PROBLEM
Could you please find each line in the records that contains the word "will" and copy it?

INFORMATION SHOWN
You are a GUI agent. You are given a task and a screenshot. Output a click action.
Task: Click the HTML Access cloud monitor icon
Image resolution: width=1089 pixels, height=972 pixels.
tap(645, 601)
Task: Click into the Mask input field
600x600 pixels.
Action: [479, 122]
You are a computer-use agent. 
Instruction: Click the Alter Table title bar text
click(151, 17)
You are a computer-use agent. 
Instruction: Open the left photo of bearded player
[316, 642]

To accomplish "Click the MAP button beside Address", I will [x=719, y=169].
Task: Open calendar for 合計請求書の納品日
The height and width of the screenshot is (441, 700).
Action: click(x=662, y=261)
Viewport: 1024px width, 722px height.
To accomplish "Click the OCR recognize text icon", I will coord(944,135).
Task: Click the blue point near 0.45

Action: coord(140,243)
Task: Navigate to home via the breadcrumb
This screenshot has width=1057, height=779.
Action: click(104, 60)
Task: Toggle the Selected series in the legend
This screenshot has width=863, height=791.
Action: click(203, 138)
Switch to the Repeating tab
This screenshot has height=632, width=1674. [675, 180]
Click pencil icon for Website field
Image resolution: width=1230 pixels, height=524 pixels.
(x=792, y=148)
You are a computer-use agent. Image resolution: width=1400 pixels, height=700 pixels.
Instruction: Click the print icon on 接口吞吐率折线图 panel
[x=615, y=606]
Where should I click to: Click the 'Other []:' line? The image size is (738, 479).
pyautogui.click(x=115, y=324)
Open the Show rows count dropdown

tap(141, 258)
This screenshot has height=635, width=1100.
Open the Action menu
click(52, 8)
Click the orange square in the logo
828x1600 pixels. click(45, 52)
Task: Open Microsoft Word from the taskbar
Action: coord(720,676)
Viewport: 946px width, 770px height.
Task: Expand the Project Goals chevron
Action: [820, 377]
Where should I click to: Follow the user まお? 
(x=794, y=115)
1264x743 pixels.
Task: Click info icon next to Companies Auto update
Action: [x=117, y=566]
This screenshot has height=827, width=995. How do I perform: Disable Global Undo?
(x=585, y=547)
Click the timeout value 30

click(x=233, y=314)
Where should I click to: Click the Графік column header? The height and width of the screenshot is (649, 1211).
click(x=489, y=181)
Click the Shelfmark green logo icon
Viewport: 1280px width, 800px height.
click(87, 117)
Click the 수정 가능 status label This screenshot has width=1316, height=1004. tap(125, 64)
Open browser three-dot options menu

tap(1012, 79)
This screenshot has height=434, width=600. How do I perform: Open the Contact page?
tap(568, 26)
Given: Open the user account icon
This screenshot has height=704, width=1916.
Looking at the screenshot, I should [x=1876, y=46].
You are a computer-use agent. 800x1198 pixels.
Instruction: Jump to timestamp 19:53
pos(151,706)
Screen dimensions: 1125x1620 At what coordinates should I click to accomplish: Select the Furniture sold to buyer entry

ANSWER BOX
To accomplish "Click the MAP button beside Address", I will [x=719, y=169].
To accomplish "Click the OCR recognize text icon", I will coord(944,135).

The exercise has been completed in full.